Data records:
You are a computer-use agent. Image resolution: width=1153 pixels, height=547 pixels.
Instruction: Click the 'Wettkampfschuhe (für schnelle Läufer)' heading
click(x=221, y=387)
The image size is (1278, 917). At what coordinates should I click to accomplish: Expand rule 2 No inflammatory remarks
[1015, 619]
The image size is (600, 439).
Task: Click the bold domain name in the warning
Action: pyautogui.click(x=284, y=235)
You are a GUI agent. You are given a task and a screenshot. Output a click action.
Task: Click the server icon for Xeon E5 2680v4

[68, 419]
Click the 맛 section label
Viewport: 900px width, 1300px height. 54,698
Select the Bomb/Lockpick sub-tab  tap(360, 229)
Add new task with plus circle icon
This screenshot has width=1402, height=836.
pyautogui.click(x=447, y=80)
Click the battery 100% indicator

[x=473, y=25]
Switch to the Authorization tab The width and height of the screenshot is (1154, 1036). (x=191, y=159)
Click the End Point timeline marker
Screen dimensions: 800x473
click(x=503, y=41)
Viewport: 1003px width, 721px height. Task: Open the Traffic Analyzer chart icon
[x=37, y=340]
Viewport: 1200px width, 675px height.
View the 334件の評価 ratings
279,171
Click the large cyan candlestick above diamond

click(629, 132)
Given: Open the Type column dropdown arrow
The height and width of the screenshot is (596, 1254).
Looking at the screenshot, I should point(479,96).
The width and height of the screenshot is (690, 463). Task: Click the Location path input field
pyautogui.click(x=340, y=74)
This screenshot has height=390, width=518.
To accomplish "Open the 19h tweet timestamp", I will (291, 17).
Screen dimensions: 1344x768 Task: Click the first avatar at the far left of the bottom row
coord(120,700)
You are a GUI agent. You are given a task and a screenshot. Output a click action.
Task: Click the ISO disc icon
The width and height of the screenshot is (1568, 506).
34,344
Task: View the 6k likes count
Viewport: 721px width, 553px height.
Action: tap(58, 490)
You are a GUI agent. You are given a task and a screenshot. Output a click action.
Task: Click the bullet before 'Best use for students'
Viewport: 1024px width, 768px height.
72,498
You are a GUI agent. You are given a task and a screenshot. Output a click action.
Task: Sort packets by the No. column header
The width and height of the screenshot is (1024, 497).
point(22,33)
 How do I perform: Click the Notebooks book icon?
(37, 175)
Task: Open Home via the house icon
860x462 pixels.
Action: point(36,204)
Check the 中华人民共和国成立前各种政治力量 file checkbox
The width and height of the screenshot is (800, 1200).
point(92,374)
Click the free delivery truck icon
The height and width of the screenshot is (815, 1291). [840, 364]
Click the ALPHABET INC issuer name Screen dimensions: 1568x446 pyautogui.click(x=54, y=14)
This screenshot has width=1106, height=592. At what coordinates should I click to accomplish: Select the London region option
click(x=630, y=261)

> _ASSIGNMENT_
Restate word for word each line of the data from the one with "This screenshot has width=1106, height=592." to the last, keeping both ends.

> _RESPONSE TO THE TASK_
This screenshot has width=1106, height=592. At what coordinates should I click to accomplish: Select the London region option
click(x=630, y=261)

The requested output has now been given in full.